**Work item**
In the entries that follow, locate the line with "Task: Select the Kette Noble Gold product row", then restate that line and all later lines exactly as they appear, leaving pictures out.

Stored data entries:
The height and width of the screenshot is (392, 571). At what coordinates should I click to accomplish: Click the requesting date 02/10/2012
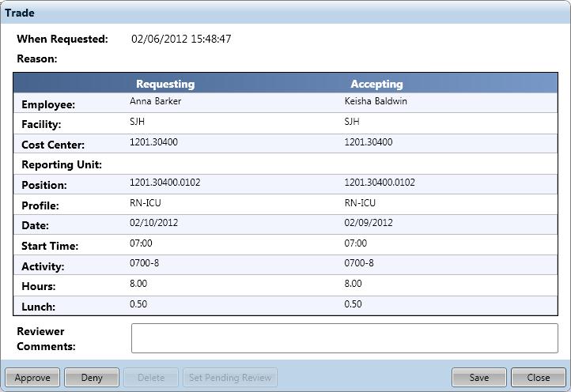pos(154,223)
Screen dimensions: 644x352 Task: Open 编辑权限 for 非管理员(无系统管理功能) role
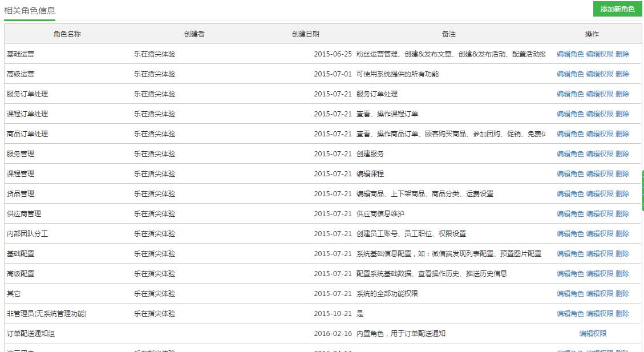tap(600, 314)
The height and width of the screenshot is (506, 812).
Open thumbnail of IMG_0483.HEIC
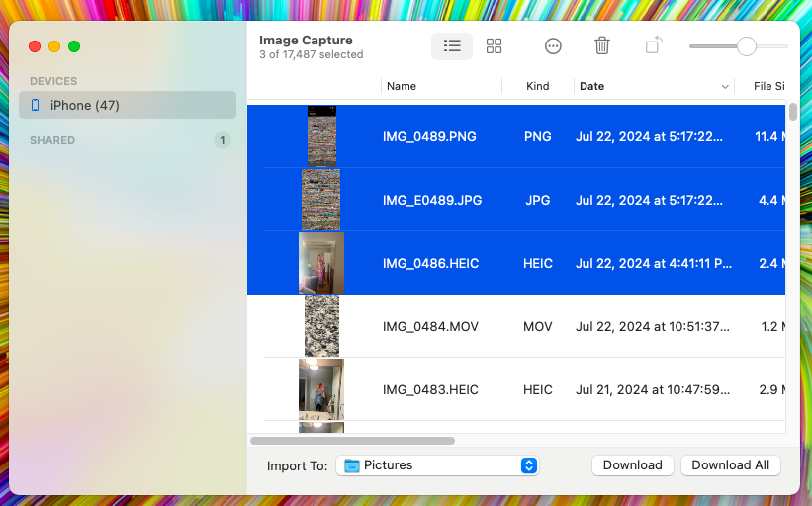click(x=321, y=389)
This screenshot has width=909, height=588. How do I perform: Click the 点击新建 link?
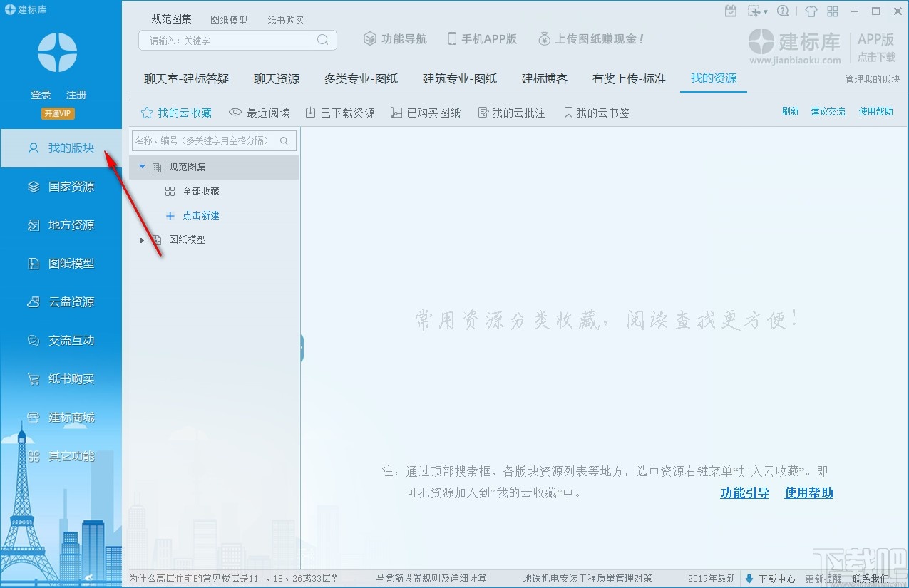click(x=200, y=215)
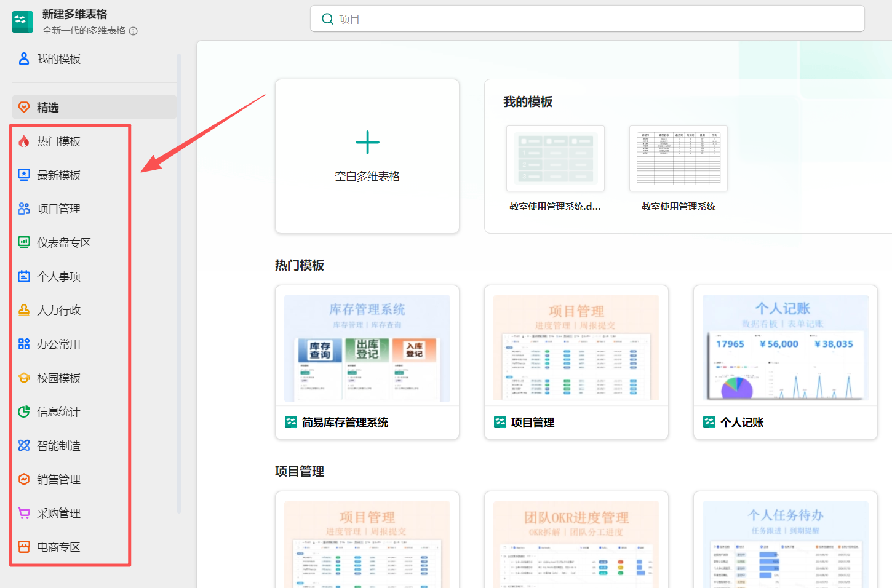The height and width of the screenshot is (588, 892).
Task: Click the 采购管理 shopping cart icon
Action: pyautogui.click(x=24, y=513)
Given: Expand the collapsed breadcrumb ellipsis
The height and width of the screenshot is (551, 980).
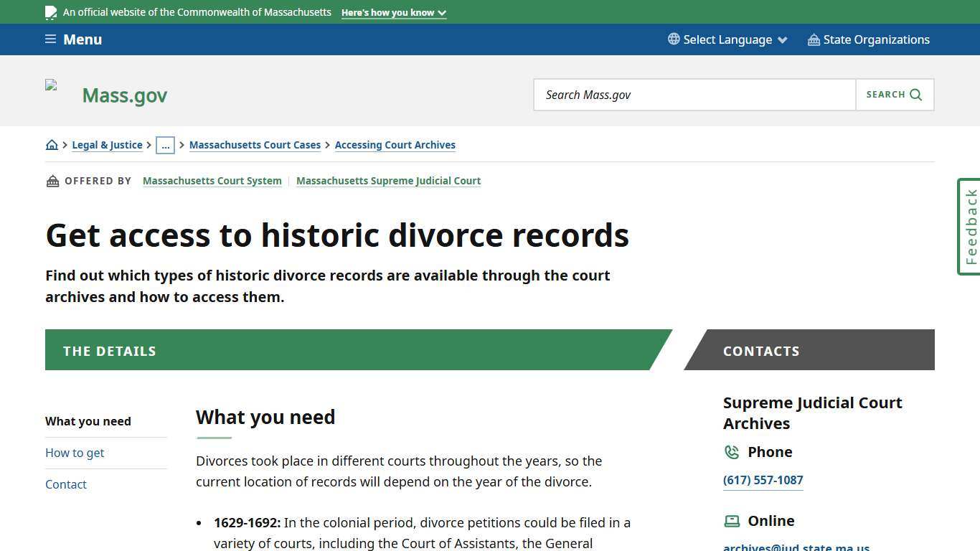Looking at the screenshot, I should point(166,145).
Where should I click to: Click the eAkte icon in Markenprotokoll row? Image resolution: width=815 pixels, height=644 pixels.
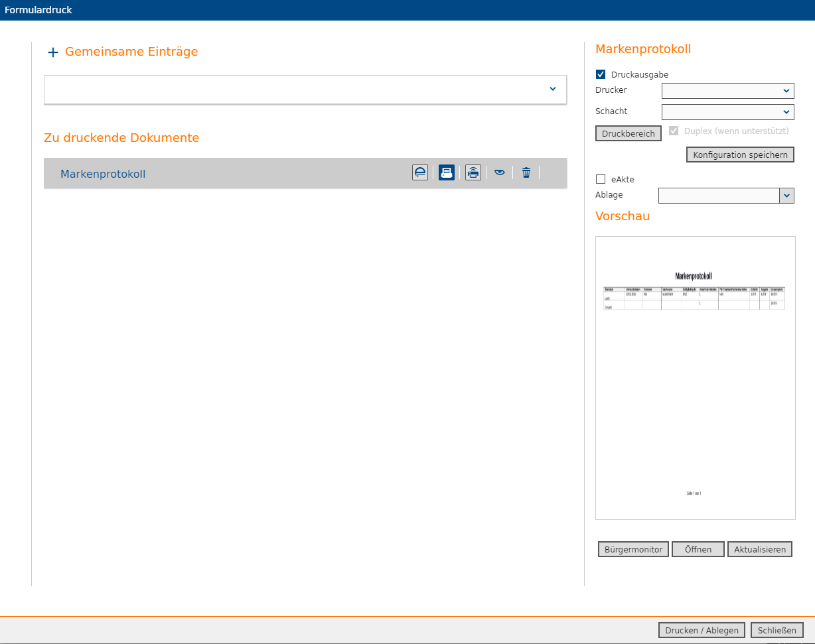tap(420, 173)
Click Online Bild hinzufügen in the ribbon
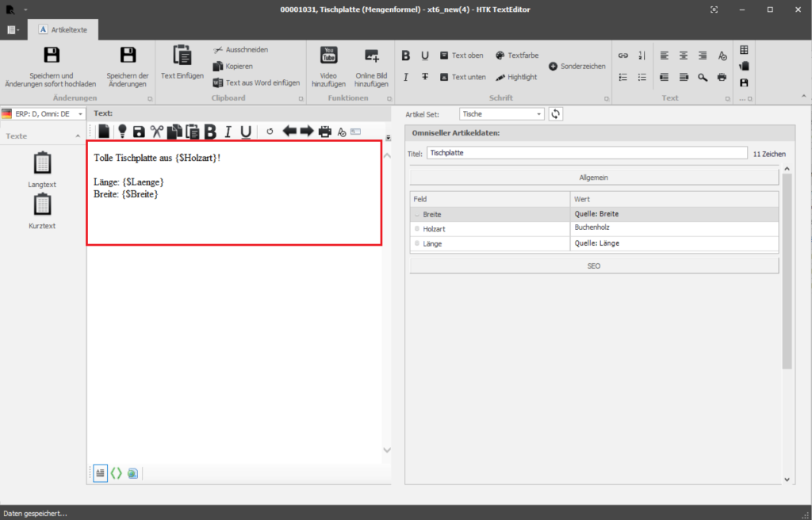The height and width of the screenshot is (520, 812). 371,56
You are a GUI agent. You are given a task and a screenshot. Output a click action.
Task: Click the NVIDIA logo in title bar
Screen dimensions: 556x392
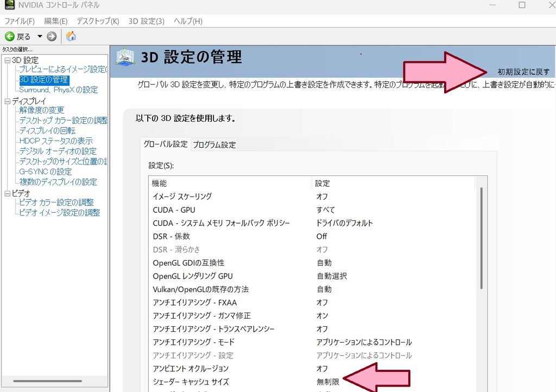point(9,4)
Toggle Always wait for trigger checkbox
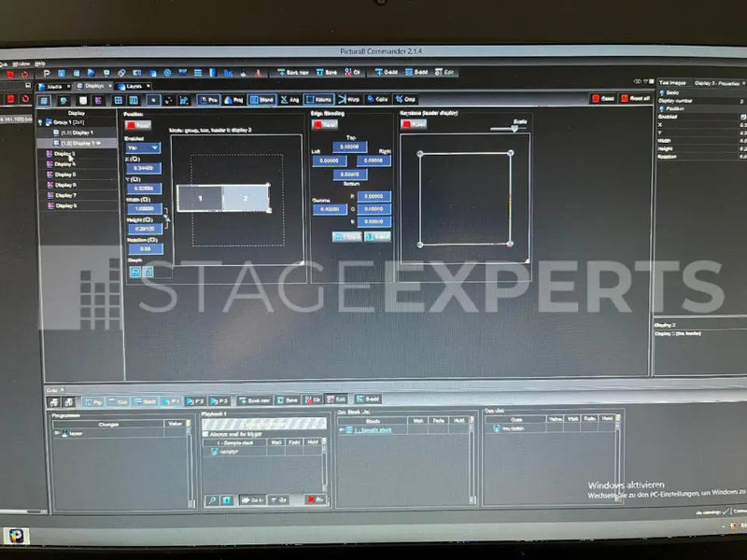The width and height of the screenshot is (747, 560). [x=205, y=434]
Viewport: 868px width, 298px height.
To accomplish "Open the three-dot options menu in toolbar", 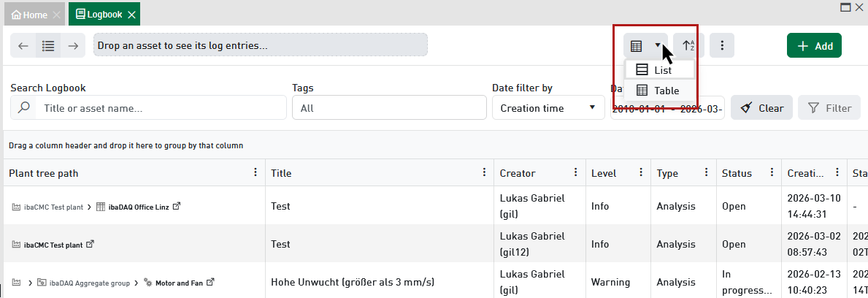I will tap(722, 46).
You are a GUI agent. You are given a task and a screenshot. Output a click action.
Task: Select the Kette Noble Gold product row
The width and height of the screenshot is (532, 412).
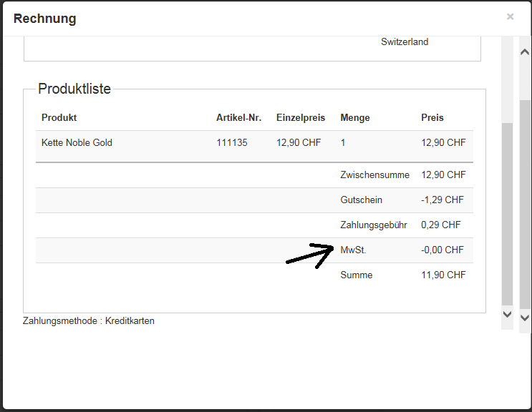(x=77, y=143)
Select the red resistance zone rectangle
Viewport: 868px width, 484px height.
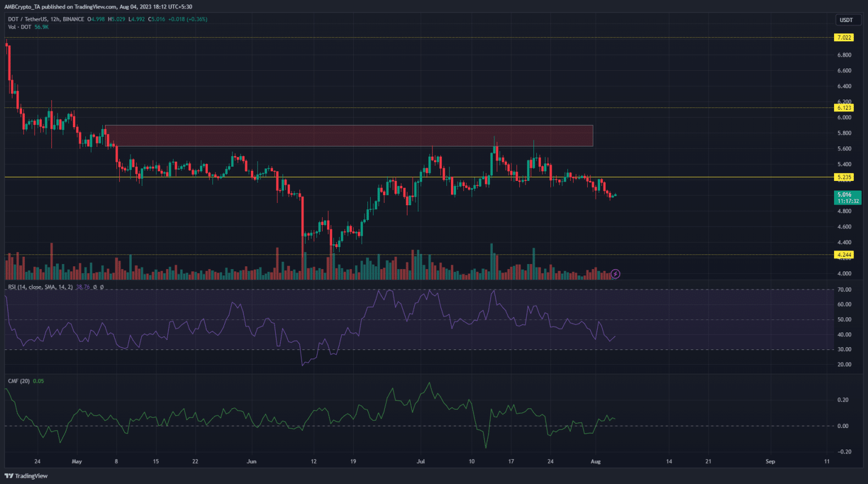pos(349,136)
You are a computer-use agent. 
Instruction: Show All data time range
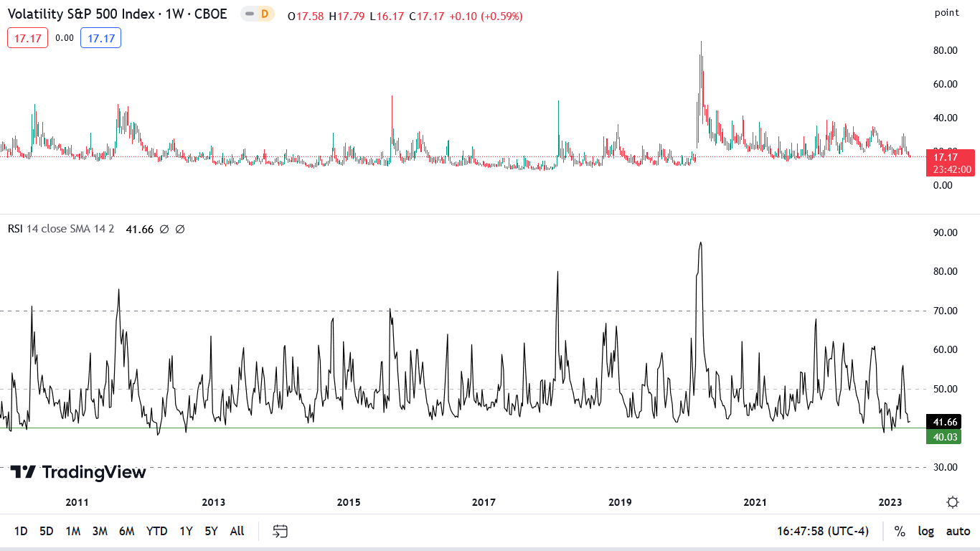click(x=237, y=531)
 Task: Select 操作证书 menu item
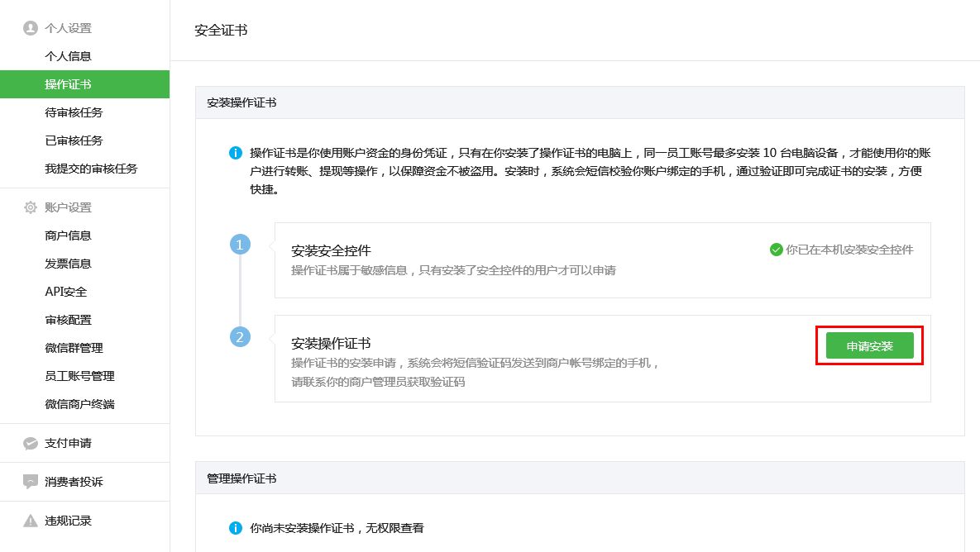point(68,84)
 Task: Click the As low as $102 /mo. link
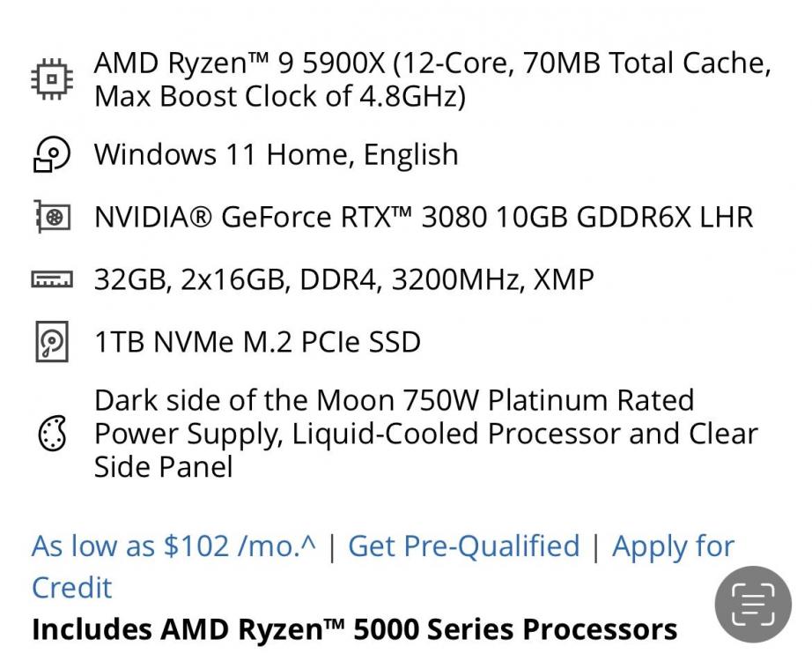pos(173,546)
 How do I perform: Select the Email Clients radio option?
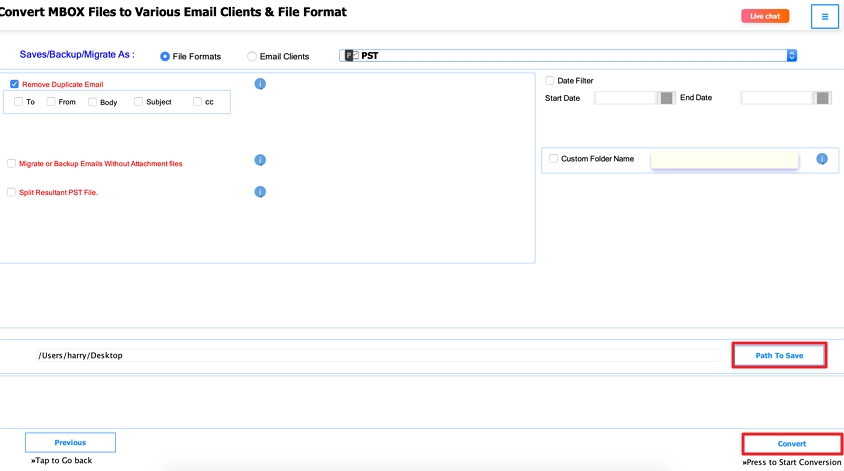252,57
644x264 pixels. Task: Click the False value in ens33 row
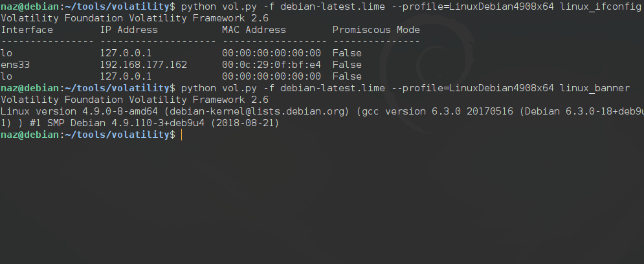(x=347, y=65)
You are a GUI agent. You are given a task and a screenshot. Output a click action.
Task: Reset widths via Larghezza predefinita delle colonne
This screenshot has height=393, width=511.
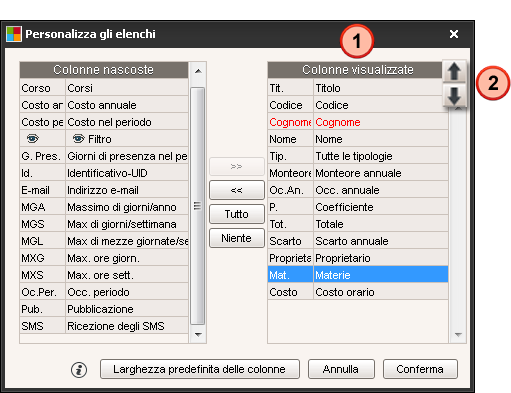tap(200, 369)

**Solution for this task**
Task: Select the Kette Noble Gold product row
The width and height of the screenshot is (532, 412).
(x=77, y=143)
Select the red resistance zone rectangle
Viewport: 868px width, 484px height.
pos(349,136)
You are a computer-use agent. 
Instruction: Show All data time range
click(x=237, y=531)
 Task: Select 操作证书 menu item
point(68,84)
 Task: Click the As low as $102 /mo. link
pos(173,546)
 How do I perform: Select the Email Clients radio option?
252,57
644x264 pixels. Task: Click the False value in ens33 row
(x=347, y=65)
You are a GUI agent. You are given a task and a screenshot. Output a click action.
Task: Reset widths via Larghezza predefinita delle colonne
This screenshot has height=393, width=511.
tap(200, 369)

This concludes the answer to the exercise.